▶ _PROBLEM TO SOLVE_
Transcribe every record in full, keeping it exactly the same.

··· SOURCE MATERIAL

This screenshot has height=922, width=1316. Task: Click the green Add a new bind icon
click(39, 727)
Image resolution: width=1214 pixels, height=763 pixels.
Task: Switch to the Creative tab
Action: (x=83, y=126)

······

▶ _YOUR SOLUTION_
This screenshot has height=922, width=1316. Task: Click the green Add a new bind icon
click(39, 727)
Image resolution: width=1214 pixels, height=763 pixels.
Task: Switch to the Creative tab
Action: (x=83, y=126)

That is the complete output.